_Material for the task_:
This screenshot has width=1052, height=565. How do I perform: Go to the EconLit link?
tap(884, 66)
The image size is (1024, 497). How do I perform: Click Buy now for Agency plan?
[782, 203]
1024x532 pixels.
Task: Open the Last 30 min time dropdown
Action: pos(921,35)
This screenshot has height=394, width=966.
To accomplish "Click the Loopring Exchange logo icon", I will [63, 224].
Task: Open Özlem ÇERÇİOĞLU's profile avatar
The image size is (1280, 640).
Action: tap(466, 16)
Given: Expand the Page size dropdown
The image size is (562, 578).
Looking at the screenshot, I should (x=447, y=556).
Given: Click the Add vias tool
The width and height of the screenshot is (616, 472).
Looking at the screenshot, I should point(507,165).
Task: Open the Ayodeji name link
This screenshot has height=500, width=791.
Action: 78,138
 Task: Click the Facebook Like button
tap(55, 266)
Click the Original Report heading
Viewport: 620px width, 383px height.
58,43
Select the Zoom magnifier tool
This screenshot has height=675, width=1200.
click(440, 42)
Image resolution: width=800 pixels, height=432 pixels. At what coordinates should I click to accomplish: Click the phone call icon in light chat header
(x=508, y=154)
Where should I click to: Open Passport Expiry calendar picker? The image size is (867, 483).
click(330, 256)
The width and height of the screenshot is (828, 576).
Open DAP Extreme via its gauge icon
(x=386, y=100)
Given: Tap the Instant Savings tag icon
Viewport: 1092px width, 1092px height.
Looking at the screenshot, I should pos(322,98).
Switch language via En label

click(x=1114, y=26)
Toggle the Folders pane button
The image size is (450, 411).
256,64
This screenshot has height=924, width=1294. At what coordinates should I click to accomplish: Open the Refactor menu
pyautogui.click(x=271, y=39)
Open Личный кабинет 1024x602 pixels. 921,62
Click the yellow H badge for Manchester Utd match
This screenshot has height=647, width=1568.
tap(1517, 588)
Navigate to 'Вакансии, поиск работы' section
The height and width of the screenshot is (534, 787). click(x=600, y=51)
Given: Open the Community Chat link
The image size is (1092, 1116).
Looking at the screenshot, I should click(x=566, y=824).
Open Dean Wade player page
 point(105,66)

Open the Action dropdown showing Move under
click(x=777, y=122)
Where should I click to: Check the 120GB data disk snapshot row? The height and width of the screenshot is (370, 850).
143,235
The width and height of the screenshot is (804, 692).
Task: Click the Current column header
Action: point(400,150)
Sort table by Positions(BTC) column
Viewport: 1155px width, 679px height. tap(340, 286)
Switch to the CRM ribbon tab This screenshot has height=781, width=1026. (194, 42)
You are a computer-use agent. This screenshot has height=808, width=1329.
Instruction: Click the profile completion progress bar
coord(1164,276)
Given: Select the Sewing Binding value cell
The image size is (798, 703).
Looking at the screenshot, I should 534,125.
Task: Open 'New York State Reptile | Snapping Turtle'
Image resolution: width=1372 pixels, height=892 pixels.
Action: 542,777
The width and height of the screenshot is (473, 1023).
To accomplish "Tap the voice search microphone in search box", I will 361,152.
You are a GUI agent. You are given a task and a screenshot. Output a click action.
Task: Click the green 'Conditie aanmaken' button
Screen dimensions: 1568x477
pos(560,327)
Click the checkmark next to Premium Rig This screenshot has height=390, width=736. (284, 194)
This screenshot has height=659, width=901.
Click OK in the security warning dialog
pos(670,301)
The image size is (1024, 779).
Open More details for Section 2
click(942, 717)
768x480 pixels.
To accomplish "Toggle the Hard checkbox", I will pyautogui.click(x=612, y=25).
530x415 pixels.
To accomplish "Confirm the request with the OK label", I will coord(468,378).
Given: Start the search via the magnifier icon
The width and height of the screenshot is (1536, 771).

_Problem_:
Precisely reproduce all the entries shown above.

_Solution_:
This screenshot has width=1052, height=565. How do I perform: Go to the EconLit link?
tap(884, 66)
The image size is (1024, 497). How do I perform: Click Buy now for Agency plan?
[782, 203]
1024x532 pixels.
Task: Open the Last 30 min time dropdown
Action: pos(921,35)
This screenshot has height=394, width=966.
To accomplish "Click the Loopring Exchange logo icon", I will [63, 224].
Task: Open Özlem ÇERÇİOĞLU's profile avatar
The image size is (1280, 640).
Action: tap(466, 16)
Given: Expand the Page size dropdown
The image size is (562, 578).
Looking at the screenshot, I should (x=447, y=556).
Given: Click the Add vias tool
The width and height of the screenshot is (616, 472).
Looking at the screenshot, I should point(507,165).
Task: Open the Ayodeji name link
This screenshot has height=500, width=791.
Action: 78,138
 Task: Click the Facebook Like button
tap(55, 266)
Click the Original Report heading
Viewport: 620px width, 383px height.
58,43
Select the Zoom magnifier tool
This screenshot has height=675, width=1200.
click(440, 42)
Image resolution: width=800 pixels, height=432 pixels. At what coordinates should I click to accomplish: Click the phone call icon in light chat header
(x=508, y=154)
Where should I click to: Open Passport Expiry calendar picker? The image size is (867, 483).
click(330, 256)
The width and height of the screenshot is (828, 576).
Open DAP Extreme via its gauge icon
(x=386, y=100)
Given: Tap the Instant Savings tag icon
Viewport: 1092px width, 1092px height.
Looking at the screenshot, I should pos(322,98).
Switch language via En label

click(x=1114, y=26)
Toggle the Folders pane button
The image size is (450, 411).
256,64
This screenshot has height=924, width=1294. At what coordinates should I click to accomplish: Open the Refactor menu
pyautogui.click(x=271, y=39)
Open Личный кабинет 1024x602 pixels. 921,62
Click the yellow H badge for Manchester Utd match
This screenshot has height=647, width=1568.
tap(1517, 588)
Navigate to 'Вакансии, поиск работы' section
The height and width of the screenshot is (534, 787). click(x=600, y=51)
Given: Open the Community Chat link
The image size is (1092, 1116).
Looking at the screenshot, I should click(x=566, y=824).
Open Dean Wade player page
 point(105,66)

Open the Action dropdown showing Move under
click(x=777, y=122)
Where should I click to: Check the 120GB data disk snapshot row? The height and width of the screenshot is (370, 850).
143,235
The width and height of the screenshot is (804, 692).
Task: Click the Current column header
Action: point(400,150)
Sort table by Positions(BTC) column
Viewport: 1155px width, 679px height. tap(340, 286)
Switch to the CRM ribbon tab This screenshot has height=781, width=1026. (194, 42)
You are a computer-use agent. This screenshot has height=808, width=1329.
Instruction: Click the profile completion progress bar
coord(1164,276)
Given: Select the Sewing Binding value cell
The image size is (798, 703).
Looking at the screenshot, I should 534,125.
Task: Open 'New York State Reptile | Snapping Turtle'
Image resolution: width=1372 pixels, height=892 pixels.
Action: 542,777
The width and height of the screenshot is (473, 1023).
To accomplish "Tap the voice search microphone in search box", I will 361,152.
You are a GUI agent. You are given a task and a screenshot. Output a click action.
Task: Click the green 'Conditie aanmaken' button
Screen dimensions: 1568x477
pos(560,327)
Click the checkmark next to Premium Rig This screenshot has height=390, width=736. (284, 194)
This screenshot has height=659, width=901.
Click OK in the security warning dialog
pos(670,301)
The image size is (1024, 779).
Open More details for Section 2
click(942, 717)
768x480 pixels.
To accomplish "Toggle the Hard checkbox", I will pyautogui.click(x=612, y=25).
530x415 pixels.
To accomplish "Confirm the request with the OK label", I will coord(468,378).
Given: Start the search via the magnifier icon
The width and height of the screenshot is (1536, 771).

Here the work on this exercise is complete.